### About this exercise
From the line containing "Given: Click the 4K read result 23.13" down to the final line of the entries below, quote every line verbatim. Exclude pictures.

*** Opening of Records for the task ***

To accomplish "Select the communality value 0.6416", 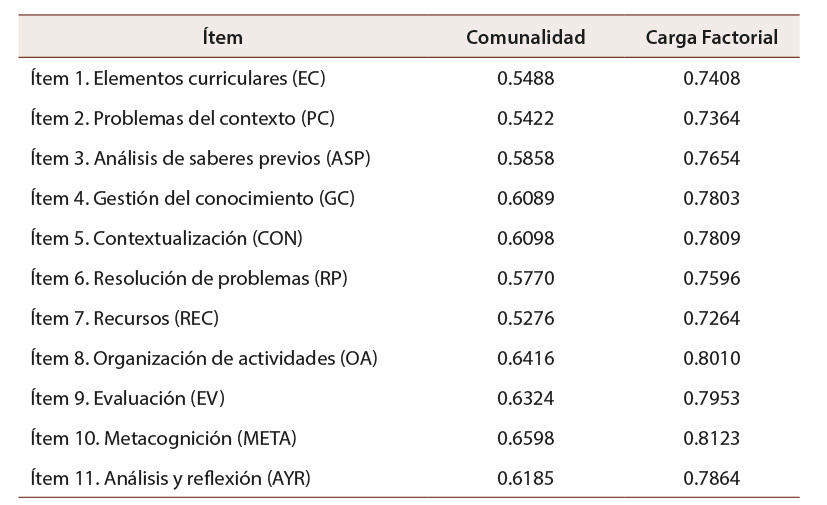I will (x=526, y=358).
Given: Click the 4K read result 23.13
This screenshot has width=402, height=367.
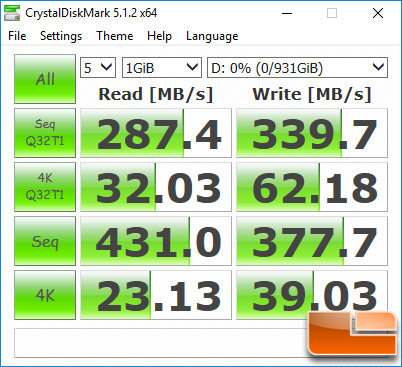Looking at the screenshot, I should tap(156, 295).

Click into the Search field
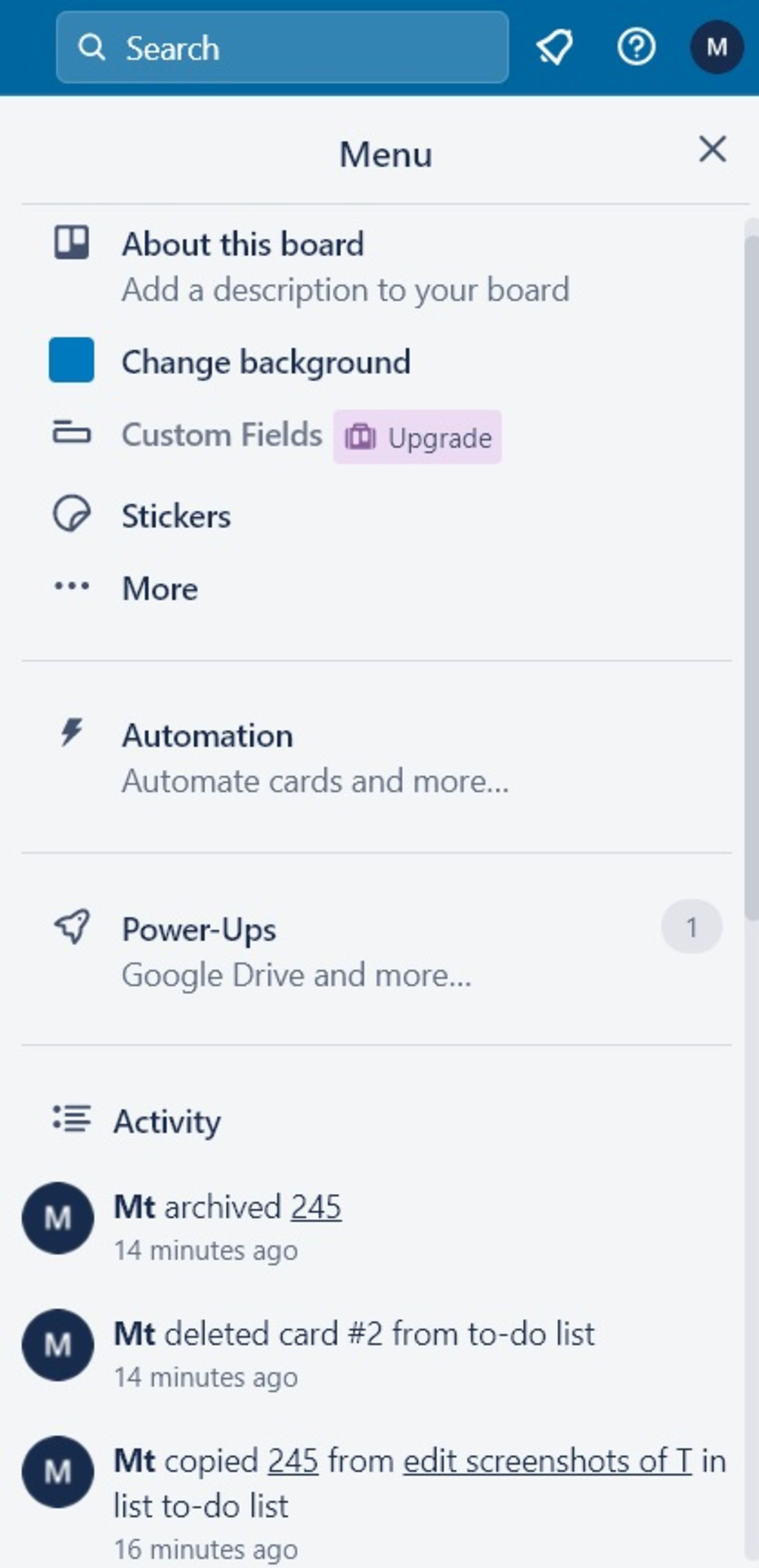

*** Close of Records for the task ***

### Result
Given: Click the 4K read result 23.13
This screenshot has width=402, height=367.
Looking at the screenshot, I should tap(156, 295).

Click into the Search field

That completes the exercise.